RECORD EXTRACTS:

begin

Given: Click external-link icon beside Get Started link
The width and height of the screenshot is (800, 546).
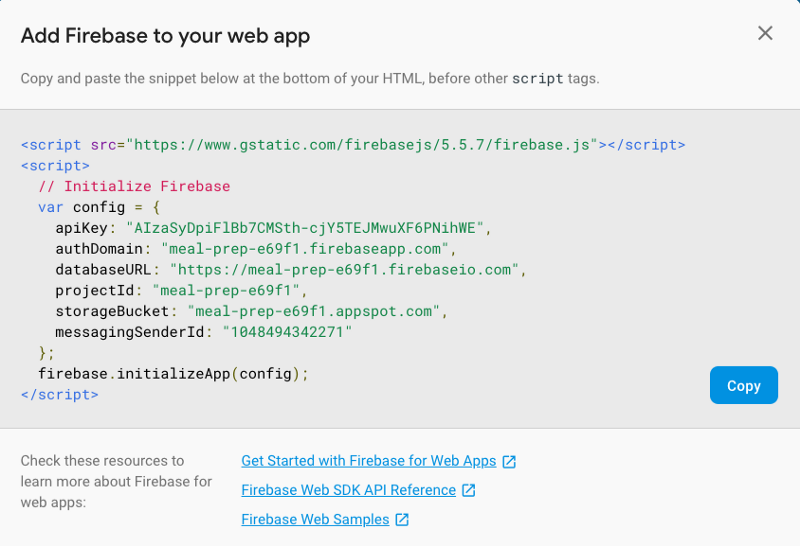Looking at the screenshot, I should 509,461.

end
begin

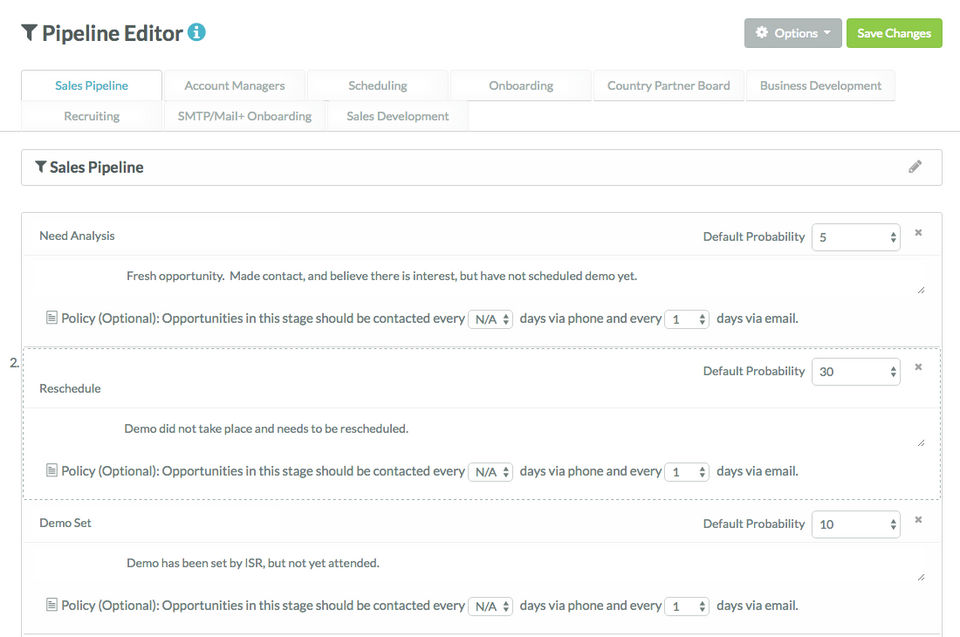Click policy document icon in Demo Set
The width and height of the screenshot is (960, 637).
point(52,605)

end
begin

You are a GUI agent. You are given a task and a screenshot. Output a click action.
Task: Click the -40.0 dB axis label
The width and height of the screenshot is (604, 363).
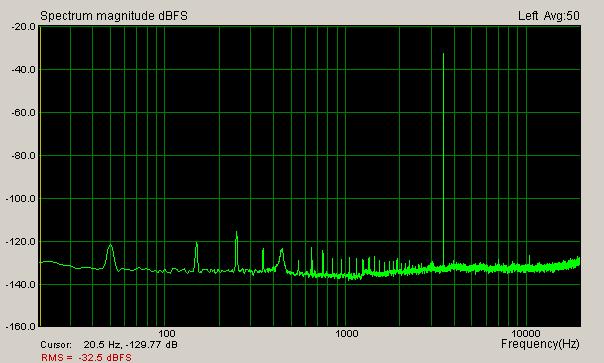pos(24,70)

end

GIVEN INSTRUCTION:
Show every line in the records above that contains the word "height", copying each one in full.

ANSWER:
The width and height of the screenshot is (800, 546).
The width and height of the screenshot is (960, 637).
The width and height of the screenshot is (604, 363).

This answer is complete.